> Your goal
Rewrite the records below, replacing every "Given" with "Task" and keeping everything else the same. Omit the pictures from your output.

> Input material

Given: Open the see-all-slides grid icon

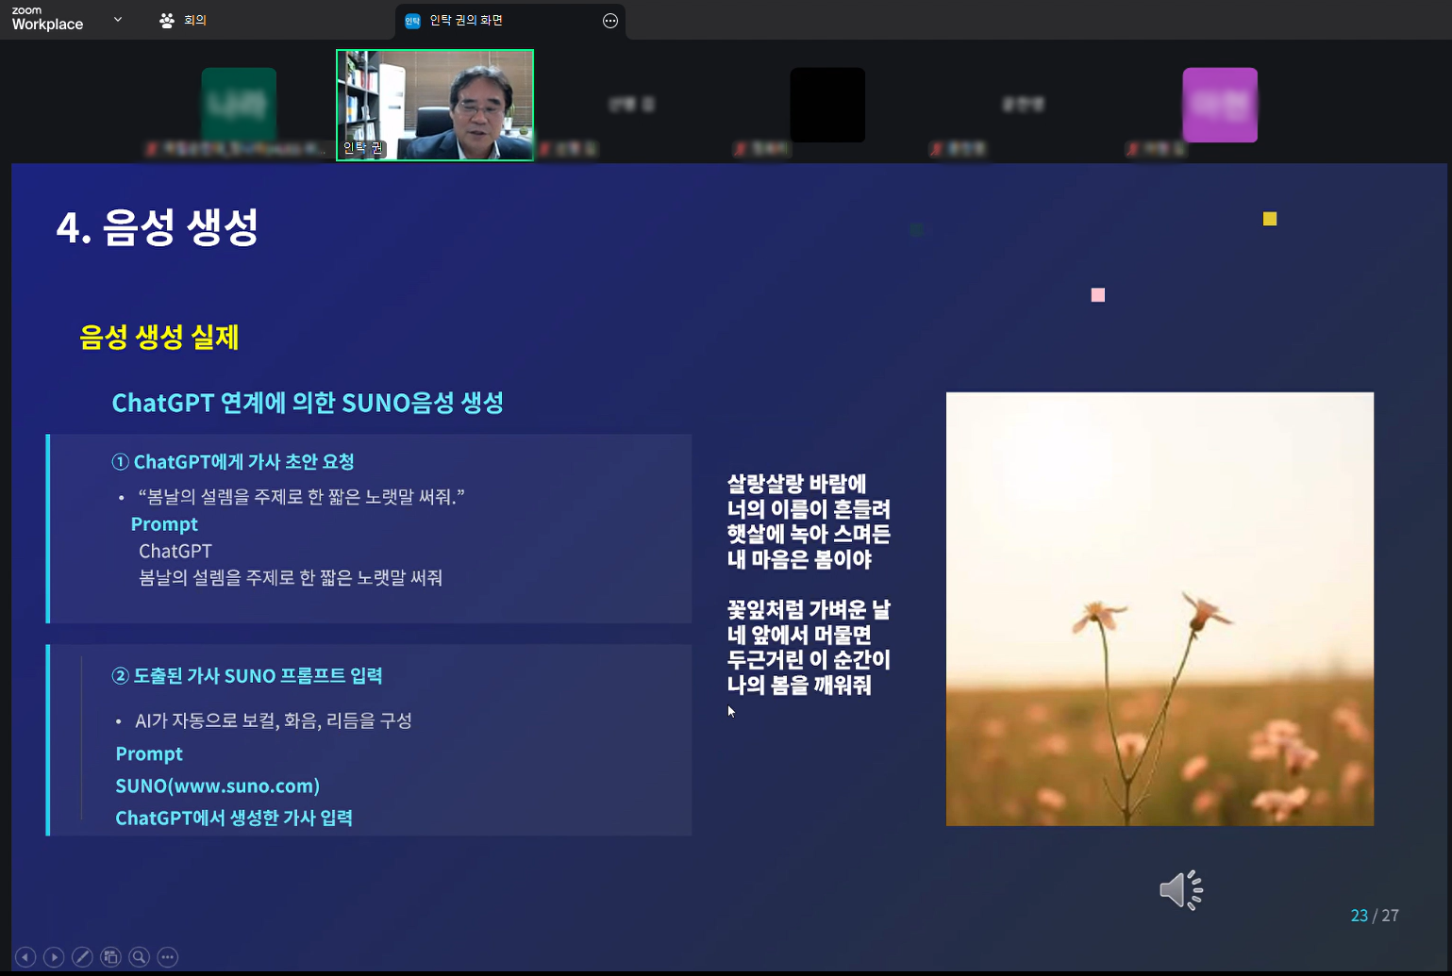Looking at the screenshot, I should [110, 957].
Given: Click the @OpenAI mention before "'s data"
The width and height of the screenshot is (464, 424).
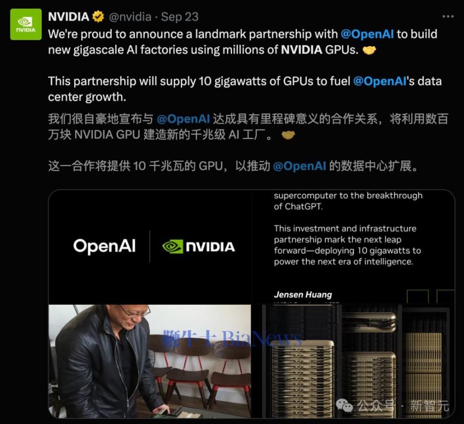Looking at the screenshot, I should click(380, 81).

> Task result
Task: Open the see-all-slides grid icon

Looking at the screenshot, I should [110, 957].
Task: Click the @OpenAI mention before "'s data"
The width and height of the screenshot is (464, 424).
Looking at the screenshot, I should click(380, 81).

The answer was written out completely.